## Problem
Using the records that follow, tally the lines containing the word "Given" and state only the count.

── Excerpted data ──

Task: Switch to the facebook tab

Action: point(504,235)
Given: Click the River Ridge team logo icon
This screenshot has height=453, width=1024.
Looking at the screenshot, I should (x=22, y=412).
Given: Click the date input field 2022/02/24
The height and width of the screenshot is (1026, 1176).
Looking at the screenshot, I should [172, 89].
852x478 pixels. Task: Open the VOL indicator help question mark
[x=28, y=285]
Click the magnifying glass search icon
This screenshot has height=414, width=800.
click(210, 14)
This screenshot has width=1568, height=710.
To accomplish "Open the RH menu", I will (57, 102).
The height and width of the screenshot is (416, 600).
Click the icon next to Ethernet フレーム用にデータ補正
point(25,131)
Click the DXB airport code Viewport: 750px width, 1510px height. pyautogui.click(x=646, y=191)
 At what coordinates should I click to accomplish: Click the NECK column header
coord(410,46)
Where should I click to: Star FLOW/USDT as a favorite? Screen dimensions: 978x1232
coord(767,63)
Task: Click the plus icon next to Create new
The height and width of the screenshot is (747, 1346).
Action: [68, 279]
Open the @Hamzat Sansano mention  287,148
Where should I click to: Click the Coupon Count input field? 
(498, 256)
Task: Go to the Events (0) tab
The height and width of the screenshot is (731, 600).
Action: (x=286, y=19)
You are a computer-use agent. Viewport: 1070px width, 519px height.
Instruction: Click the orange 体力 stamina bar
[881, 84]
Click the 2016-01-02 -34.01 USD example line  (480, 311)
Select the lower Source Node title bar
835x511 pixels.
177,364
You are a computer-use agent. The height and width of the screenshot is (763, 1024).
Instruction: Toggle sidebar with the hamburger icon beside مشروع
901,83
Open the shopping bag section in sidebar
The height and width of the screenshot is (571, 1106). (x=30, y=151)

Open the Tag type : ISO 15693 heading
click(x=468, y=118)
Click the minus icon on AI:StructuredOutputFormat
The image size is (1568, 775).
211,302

───

## Solution
2